Uma novela que mostra as três encontrando suas liberdades e tentando se reencontrar. Três mulheres que se perderam em quem eram por causa de outros, e então... esse encontro. E é tudo muito bem escrito, poético e até intenso. Vale demais a leitura!
"há pessoas que se enraízam que são território fincam suas existências num contínuo com a terra
e há aquelas que não são de lugar algum em eterno voo migração constante, despertencida o olhar sempre buscando algo
mas o mundo arranca as pessoas-raízes de seus territórios e prende as pessoas-pássaros onde não pertencem" (Página 23)
eu poderia ter gostado muito mais dessa história se ela não parecesse querer ser mais profunda do que realmente é. Enquanto a protagonista, Heloísa, toma as rédeas de sua vida e sai por aí sem rumo, o que com certeza não aconteceria porque né... a vida né, tem a sorte de encontrar Milena, uma sapatão empoderada. O que poderia, e no início estava sendo uma série de reflexões sobre a vida de Heloísa, e suas dessamarras da vida, o que seria muito bom, pra mim fica confuso quando ela "ganha poderes de cura?" aí volta para o tom reflexivo da viagem, e desemboca nelas salvando uma mulher, só para terminar a viagem com a felicidade por estarem livres... e no final a reflexão não chega em lugar nenhum, tem vários acontecimentos jogados que poderiam ser desenvolvidos, e ficam por isso, e no final a sensação é que o livro não chega em lugar nenhum, só abre muitas possibilidades e reflexões, mas não se aprofunda de fato em nenhuma, e olha, tem tantas possibilidades, da pra ver que poderia chegar em algum lugar, mas eu senti que ficou raso como um livro de auto ajuda onde tudo da certo porque é só um livro que finge querer ajudar.
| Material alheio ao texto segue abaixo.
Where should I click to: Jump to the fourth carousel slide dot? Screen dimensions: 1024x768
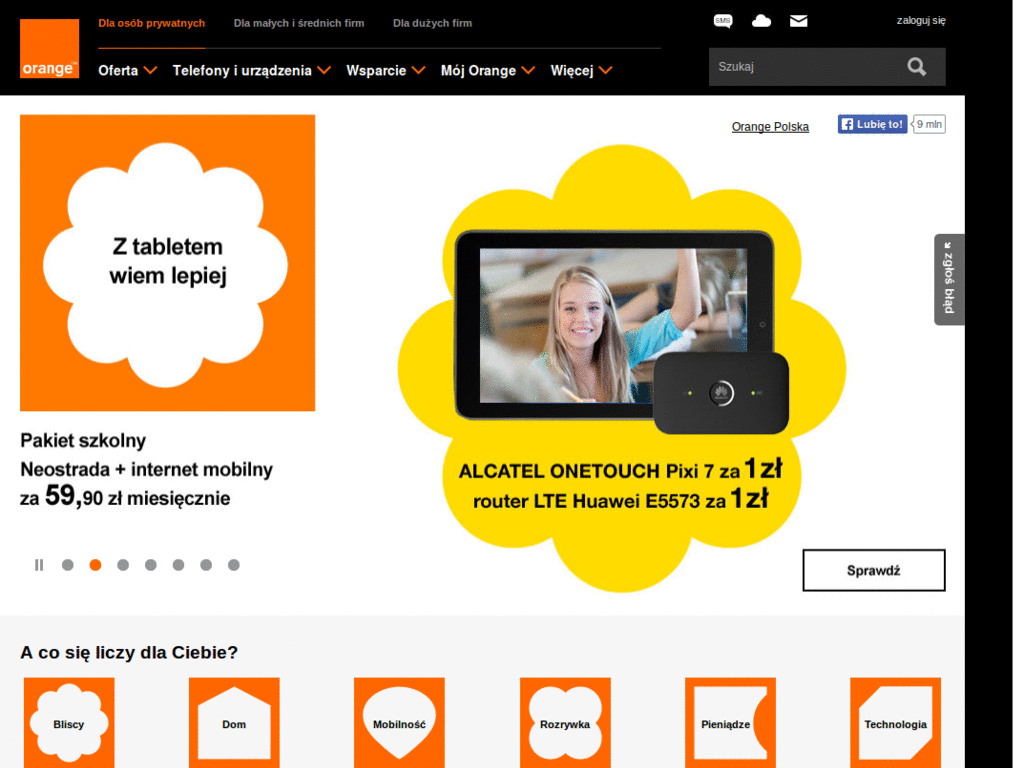[151, 564]
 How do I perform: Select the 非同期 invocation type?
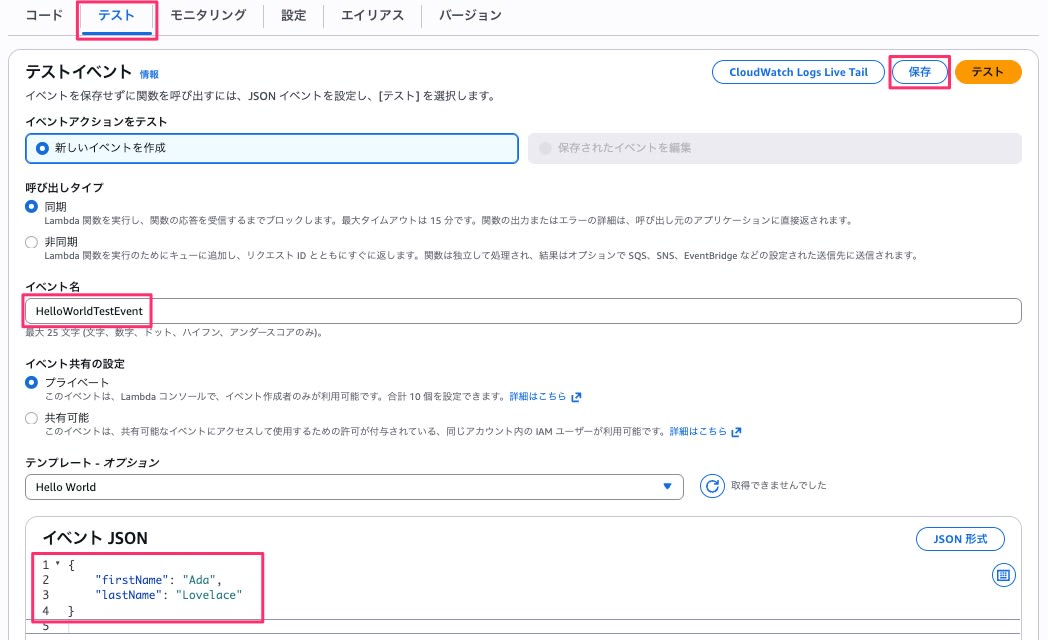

A história, "no papel", é sensacional. Uma mulher que simplesmente diz CHEGA quando se vê frente a detalhes das divergências sociais e econômicas no seu ambiente de trabalho, totalmente insatisfeita com a sua vida. O burn out dela acontece pá pum e ela simplesmente pega a bolsa e vai embora, com a roupa do corpo, pegando um onibus qualquer pra ir embora. No seu caminho ela conhece uma moça (Milena, até o nome já te diz que ela tem uma franjinha na testa, uma polaroid, um toca discos, e piso de taco) que tinha tudo pra ser uma hippie sem conteúdo, performática, mas que na verdade é aquilo mesmo que ela mostra/diz ser. Gostei muito dela. Por fim elas conhecem a Sueli, que também precisa ir embora. Tinha de tudo pra ser uma história forte com personagens tridimensionais, fortes, com desenvolvimento, mas sinto que apenas começou a tocar na profundidade e no potencial da amizade e da força feminina. Talvez por ser curto. Talvez por ter sido audiolivro, que eu ainda estou aprendendo a focar da mesma forma que um livro (e sinceramente a narradora não foi muito boa). Ainda assim vale muito a pena se estiver na busca de novas autoras nacionais contemporâneas.
Destinas acompanha as estradas percorridas no asfalto e nas vidas de mulheres em busca de novas memórias e possibilidades. Yara constrói com fragmentos poéticos e quilometragens, imagens e um mapa emocional de luta por sobrevivência. A versão física tem toda beleza dos projetos artesanais da Arpillera.
Eu adorei esse livro. A escrita de Yara é poética e me fez parar para anotar várias citações bonitas durante a leitura, como essa:
“Casa não é onde se nasce. Sentir o conforto de ser, estar, encontrar-se, se reconhecer em quem habita ao seu lado, humano, pedra, bicho, árvore. É casa que não tá plantada no chão. Pode ser a própria estrada. A casa mora dentro da gente.”